— Your instructions —
Going down the data below, set down exactly the line with "SUBSCRIBE (67, 2412)" and each line after it through the line with "Sign up! (47, 2299)"; no other lines.

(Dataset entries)
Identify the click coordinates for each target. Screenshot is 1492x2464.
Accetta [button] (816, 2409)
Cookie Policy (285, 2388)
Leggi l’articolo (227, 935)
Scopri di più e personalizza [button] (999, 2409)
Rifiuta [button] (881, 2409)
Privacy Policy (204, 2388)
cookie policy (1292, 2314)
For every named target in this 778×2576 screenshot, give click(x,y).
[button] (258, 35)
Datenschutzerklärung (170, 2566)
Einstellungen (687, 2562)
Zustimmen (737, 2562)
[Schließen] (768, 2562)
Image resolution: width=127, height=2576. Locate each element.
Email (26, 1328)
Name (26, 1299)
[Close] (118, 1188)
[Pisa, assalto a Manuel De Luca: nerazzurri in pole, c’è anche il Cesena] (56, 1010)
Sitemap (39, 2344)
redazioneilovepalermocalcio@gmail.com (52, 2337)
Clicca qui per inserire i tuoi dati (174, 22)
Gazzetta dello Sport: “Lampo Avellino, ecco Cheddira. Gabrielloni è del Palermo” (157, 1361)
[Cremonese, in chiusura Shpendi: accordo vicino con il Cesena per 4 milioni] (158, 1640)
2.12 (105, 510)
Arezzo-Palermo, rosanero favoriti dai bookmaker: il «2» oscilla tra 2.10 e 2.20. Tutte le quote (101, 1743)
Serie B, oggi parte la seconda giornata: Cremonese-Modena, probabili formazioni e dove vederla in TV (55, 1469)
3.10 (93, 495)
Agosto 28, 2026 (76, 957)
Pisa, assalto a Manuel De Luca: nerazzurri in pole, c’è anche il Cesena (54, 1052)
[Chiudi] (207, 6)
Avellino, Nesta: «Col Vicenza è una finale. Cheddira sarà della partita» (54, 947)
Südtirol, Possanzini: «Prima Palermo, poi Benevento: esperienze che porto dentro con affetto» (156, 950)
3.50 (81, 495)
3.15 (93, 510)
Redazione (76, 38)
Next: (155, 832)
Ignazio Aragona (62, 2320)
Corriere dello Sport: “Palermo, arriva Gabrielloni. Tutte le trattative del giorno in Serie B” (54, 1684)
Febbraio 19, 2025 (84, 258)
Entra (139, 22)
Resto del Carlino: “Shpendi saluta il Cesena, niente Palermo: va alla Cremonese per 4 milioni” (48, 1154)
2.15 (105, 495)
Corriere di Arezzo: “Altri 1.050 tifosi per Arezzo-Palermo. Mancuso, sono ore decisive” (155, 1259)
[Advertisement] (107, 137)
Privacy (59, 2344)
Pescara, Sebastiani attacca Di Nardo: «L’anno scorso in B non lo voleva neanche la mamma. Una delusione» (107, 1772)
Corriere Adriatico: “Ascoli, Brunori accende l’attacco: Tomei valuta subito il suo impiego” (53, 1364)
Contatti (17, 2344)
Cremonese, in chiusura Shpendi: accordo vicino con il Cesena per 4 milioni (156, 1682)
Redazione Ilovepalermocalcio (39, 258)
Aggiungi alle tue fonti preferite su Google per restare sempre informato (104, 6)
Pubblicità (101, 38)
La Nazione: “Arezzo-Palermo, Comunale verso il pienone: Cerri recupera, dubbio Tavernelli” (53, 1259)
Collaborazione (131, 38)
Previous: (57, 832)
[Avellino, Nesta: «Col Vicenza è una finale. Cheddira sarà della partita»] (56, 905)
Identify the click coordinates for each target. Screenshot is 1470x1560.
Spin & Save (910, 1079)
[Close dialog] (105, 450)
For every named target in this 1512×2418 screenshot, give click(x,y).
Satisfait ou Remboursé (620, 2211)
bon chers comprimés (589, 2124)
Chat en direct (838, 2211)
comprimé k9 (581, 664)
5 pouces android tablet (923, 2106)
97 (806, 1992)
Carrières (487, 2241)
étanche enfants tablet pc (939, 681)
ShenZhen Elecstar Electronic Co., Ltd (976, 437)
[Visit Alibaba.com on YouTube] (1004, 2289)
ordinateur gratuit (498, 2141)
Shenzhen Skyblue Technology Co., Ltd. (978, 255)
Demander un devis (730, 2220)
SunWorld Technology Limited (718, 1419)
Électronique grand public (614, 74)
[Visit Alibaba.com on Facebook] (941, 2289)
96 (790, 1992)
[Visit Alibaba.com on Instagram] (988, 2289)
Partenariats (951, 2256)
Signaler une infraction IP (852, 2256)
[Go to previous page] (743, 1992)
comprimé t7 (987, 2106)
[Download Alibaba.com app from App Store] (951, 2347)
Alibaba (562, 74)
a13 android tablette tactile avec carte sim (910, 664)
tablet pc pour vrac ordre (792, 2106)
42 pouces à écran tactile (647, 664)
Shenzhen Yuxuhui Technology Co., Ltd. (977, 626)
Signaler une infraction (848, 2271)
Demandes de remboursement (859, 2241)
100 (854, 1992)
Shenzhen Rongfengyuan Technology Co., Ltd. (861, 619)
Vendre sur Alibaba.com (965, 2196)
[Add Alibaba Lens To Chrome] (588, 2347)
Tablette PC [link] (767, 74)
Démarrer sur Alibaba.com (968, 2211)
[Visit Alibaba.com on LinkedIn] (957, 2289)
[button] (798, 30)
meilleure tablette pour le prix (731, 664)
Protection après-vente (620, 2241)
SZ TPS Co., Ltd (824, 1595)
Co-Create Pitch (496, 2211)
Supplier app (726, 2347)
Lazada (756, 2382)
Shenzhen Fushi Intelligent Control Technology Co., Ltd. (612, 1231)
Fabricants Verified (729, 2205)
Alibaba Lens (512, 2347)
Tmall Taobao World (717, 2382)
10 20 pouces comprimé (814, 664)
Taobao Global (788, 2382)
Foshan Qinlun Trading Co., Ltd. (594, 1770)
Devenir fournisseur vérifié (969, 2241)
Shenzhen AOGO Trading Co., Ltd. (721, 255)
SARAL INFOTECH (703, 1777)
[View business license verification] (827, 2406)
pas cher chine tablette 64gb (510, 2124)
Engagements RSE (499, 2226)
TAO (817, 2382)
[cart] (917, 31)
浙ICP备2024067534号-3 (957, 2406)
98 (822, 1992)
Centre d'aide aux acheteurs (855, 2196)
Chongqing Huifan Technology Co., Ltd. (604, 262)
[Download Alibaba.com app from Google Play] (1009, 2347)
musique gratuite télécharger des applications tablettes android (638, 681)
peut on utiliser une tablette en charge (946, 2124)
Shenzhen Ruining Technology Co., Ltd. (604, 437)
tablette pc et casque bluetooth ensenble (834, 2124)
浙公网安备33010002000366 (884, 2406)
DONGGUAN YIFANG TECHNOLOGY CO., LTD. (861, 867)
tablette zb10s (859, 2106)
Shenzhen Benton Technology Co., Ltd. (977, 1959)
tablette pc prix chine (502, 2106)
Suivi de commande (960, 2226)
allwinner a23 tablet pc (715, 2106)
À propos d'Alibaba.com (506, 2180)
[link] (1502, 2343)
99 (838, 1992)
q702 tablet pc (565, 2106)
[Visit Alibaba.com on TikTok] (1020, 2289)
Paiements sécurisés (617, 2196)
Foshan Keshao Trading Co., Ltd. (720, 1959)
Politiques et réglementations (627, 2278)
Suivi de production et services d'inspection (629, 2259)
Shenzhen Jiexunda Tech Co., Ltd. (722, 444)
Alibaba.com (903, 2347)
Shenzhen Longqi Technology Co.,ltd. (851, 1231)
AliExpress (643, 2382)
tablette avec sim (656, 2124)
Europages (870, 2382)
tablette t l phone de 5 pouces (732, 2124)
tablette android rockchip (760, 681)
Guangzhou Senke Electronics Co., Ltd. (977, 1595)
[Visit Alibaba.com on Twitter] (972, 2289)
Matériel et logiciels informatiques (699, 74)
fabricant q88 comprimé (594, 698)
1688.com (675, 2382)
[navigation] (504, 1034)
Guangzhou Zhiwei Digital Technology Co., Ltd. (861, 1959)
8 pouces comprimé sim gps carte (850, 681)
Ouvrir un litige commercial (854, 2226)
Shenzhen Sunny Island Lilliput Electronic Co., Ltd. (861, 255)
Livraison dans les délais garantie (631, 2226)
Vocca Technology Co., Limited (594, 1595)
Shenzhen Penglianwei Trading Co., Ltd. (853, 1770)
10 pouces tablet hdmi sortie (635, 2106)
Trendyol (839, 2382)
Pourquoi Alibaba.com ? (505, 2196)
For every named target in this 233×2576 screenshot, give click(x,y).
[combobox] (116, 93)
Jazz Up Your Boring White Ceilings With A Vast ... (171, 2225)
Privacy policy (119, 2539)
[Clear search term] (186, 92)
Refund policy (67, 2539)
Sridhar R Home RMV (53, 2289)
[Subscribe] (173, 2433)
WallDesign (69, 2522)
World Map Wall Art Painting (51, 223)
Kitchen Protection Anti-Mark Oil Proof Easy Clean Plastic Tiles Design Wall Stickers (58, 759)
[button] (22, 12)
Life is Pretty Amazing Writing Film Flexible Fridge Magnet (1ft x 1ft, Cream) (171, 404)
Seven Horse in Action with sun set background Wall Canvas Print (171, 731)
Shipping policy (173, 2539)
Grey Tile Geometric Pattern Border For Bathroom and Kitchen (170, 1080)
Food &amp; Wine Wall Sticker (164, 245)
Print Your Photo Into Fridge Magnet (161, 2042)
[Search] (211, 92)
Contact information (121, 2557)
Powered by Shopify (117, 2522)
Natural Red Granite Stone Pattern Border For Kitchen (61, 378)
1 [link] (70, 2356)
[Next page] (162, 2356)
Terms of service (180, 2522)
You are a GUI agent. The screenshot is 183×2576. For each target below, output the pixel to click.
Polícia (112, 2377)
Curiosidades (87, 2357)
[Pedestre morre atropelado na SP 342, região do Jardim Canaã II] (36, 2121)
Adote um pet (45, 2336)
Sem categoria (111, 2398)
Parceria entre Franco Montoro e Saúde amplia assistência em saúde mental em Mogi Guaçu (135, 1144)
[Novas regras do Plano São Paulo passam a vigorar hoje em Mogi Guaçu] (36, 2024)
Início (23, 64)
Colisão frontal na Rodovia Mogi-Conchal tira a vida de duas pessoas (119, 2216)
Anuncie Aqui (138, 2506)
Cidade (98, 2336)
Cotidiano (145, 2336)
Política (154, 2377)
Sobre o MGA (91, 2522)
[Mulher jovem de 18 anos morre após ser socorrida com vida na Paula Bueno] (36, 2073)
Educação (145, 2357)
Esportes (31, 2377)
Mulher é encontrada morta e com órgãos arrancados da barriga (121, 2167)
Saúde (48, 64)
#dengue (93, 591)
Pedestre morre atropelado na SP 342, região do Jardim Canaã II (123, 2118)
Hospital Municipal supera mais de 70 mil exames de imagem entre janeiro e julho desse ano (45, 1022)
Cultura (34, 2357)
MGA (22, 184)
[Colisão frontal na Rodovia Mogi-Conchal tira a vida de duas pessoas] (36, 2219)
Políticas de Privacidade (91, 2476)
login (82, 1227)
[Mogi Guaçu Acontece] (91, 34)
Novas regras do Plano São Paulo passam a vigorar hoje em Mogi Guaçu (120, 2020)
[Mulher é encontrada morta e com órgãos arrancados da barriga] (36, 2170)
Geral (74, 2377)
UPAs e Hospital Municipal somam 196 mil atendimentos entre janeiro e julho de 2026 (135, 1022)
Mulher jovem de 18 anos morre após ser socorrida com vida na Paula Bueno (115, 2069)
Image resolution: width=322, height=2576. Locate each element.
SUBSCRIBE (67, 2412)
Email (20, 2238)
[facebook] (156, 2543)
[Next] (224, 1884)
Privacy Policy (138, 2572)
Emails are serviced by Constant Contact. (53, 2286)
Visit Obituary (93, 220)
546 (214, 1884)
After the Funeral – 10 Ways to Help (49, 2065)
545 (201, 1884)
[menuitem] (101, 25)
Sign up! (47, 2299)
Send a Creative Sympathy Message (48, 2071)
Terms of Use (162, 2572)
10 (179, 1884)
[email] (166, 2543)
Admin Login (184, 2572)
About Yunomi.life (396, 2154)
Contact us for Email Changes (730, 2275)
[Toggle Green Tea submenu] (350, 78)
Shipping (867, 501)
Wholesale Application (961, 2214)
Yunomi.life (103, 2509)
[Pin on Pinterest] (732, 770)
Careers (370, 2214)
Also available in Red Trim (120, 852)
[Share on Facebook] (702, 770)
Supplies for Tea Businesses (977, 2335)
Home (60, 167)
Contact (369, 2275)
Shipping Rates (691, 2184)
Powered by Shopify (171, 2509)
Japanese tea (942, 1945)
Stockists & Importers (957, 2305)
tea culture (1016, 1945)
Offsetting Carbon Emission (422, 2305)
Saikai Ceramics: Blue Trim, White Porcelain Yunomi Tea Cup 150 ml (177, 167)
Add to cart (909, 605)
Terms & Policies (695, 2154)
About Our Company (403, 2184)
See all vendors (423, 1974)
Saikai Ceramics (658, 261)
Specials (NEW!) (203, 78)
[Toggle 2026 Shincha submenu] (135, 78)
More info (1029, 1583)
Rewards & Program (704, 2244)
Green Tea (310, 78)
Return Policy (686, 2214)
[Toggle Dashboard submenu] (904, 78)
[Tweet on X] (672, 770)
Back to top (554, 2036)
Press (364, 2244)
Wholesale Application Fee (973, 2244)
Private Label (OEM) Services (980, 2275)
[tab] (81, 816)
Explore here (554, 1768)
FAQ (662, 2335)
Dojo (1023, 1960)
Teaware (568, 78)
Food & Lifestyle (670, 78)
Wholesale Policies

— Answer —
SUBSCRIBE (67, 2412)
Email (20, 2238)
[facebook] (156, 2543)
[Next] (224, 1884)
Privacy Policy (138, 2572)
Emails are serviced by Constant Contact. (53, 2286)
Visit Obituary (93, 220)
546 (214, 1884)
After the Funeral – 10 Ways to Help (49, 2065)
545 (201, 1884)
[menuitem] (101, 25)
Sign up! (47, 2299)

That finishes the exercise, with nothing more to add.